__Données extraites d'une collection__
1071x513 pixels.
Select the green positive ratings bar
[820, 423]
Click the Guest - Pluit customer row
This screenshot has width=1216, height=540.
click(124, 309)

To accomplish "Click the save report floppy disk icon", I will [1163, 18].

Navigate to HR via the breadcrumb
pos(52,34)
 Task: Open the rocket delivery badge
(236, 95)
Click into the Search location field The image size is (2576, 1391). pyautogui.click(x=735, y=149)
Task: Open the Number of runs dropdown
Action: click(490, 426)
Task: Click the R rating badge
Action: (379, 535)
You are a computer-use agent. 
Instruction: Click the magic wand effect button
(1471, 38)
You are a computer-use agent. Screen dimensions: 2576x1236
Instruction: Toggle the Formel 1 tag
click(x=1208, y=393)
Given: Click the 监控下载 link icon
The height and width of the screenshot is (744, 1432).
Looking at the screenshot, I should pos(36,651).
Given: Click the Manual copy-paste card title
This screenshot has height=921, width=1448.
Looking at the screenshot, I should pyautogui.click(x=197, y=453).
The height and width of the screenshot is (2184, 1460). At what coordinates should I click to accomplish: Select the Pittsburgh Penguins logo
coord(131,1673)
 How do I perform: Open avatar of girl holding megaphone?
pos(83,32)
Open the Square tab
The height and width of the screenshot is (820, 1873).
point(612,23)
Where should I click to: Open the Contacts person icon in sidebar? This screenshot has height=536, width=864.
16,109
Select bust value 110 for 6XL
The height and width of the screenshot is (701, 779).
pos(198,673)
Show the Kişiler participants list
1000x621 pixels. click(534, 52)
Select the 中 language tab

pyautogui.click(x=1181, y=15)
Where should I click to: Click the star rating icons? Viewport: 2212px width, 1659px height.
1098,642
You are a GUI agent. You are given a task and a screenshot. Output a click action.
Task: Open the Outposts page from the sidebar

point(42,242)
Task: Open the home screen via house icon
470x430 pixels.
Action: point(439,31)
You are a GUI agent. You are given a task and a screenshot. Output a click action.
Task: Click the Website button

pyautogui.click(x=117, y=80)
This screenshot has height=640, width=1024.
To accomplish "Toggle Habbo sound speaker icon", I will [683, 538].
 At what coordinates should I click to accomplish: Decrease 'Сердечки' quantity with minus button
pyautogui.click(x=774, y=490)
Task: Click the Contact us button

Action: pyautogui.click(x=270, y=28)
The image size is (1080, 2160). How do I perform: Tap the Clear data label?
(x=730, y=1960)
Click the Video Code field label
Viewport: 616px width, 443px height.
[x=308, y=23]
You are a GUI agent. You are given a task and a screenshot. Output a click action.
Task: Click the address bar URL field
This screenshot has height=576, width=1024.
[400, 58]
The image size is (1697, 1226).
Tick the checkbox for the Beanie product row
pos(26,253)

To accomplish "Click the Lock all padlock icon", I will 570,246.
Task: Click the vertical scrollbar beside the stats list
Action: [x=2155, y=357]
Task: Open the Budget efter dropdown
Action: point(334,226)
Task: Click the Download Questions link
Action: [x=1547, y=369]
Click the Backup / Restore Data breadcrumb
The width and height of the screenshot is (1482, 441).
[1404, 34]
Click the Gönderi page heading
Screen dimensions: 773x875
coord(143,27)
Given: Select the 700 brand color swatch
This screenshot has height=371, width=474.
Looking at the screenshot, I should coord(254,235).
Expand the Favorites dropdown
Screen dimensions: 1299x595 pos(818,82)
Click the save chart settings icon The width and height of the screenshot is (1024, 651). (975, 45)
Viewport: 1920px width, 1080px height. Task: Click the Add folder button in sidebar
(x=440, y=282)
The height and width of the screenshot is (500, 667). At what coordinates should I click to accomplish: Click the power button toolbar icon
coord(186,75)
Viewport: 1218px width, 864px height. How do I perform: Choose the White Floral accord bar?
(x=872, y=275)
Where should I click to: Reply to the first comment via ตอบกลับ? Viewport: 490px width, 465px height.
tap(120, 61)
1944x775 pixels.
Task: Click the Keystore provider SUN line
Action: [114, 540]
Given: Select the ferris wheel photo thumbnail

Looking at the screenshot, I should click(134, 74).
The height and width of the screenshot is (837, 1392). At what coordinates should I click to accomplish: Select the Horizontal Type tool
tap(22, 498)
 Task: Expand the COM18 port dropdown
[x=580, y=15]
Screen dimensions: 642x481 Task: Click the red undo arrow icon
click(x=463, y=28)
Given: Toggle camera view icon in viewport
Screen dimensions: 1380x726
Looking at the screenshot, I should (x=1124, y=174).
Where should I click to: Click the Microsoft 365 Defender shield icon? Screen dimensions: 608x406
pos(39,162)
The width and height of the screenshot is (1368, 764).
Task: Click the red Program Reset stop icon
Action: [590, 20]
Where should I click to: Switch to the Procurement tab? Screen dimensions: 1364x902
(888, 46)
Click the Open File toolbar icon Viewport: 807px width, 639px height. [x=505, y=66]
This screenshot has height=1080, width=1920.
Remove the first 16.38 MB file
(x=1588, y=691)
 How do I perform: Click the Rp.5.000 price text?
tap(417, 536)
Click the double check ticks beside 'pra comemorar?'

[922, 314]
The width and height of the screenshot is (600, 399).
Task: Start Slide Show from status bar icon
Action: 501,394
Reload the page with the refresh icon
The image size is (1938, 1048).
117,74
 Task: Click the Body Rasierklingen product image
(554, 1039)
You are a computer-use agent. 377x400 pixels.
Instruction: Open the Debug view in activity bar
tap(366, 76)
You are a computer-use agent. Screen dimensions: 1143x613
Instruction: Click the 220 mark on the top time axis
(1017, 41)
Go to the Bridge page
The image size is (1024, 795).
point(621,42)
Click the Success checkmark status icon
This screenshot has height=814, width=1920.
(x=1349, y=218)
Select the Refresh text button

__Consigne__
Quelles lignes des entrées contiennent le mot « This » ? Extrayez-les toutes, en respectant la casse.

__Bonne réponse__
This screenshot has width=1216, height=540.
This screenshot has height=921, width=1448.
Where should I click to: Open the Contacts person icon in sidebar? This screenshot has height=536, width=864.
This screenshot has height=640, width=1024.
This screenshot has height=576, width=1024.
This screenshot has height=371, width=474.
This screenshot has height=1080, width=1920.
This screenshot has height=814, width=1920.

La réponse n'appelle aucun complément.